> _SUPPLIED TEXT_:

Talk of A$AP Rocky signing with Under Armour has been circulating since May, and now the info is being made public by several sources. Rocky has been brought on to help revive the Under Armour’s UAS concept, a higher-priced and more exclusively distributed sub-brand.
In addition to the rumor about Rocky, we have also head Under Armour is working with Vice‘s in-house ad agency, Virtue Worldwide, which has been tasked with redesigning the UAS logo (possible a heart monitor line), but more importantly, upping the brand’s cool quotient.
This won’t be an easy task because Under Armour is viewed as a performance brand whose biggest fan base has always been suburbanites, all of which is problematic because the formula for building cool begins with city-based sneaker culture.
When Under Armour first launched, it benefited from the tailwinds of a very strong performance cycle, which enabled it to rapidly expand driven by the demand for its then innovative stretch apparel. Now that growth has shifted over to more lifestyle product (a cotton-based-product with a more relaxed fit), Under Armour is like a fish out of water.

> _DATA SHOWN_:
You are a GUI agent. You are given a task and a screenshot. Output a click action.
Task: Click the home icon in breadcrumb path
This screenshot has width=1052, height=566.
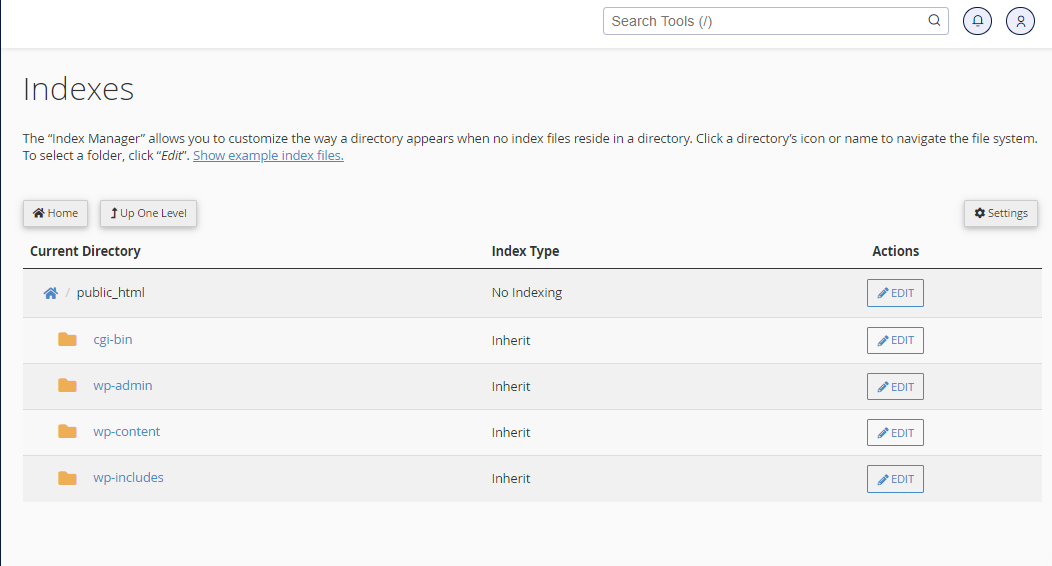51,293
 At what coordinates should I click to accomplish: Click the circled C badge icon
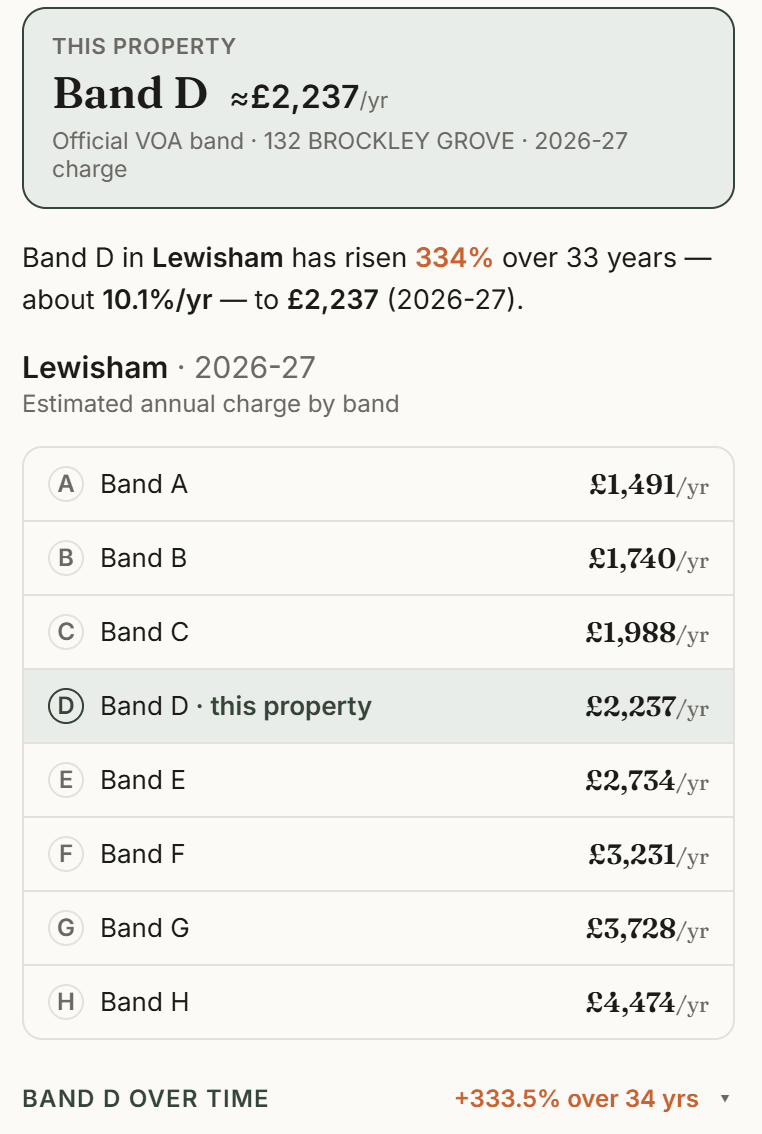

> _ASSIGNED TASK_:
Please continue the piece above about Under Armour bringing on A$AP Rocky to revive its UAS line, picking up right after its final sentence.

> _OUTPUT OF THE EXERCISE_:
Hard to believe, but it was just over two years ago in February 2015 when Under Armour CEO Kevin Plank in an interview described Adidas as “our dumbest competitor.” Since that fateful statement, Under Armour’s stock price has dropped from about $38 to about $20 as the once high-flying brand has struggled to meet lofty growth goals and its footwear offerings within sneaker culture have become a running joke. Meanwhile, it was about that time that Adidas began its famous recovery, which Rocky briefly was a part of.
In terms of ability to influence, Rocky is meaningful though he’s still only one guy and part of the reason Under Armour has struggled with a city-based customer is because it’s always held sneaker culture at arm’s length. Even when it began to distribute its product to urban boutiques and chains, it went through The Foundation, an outside sales team, rather than build its own in-house urban team, an endeavor that was pulled within two years of it being launched.
It’s entirely possibly Rocky will enable Under Armour to get its foot in the cool kids’ door, but the company will not only need to be patient, but it will also have to make real changes to its company culture and hire an internal team that not only has expertise on sneaker culture, but also decision-making power.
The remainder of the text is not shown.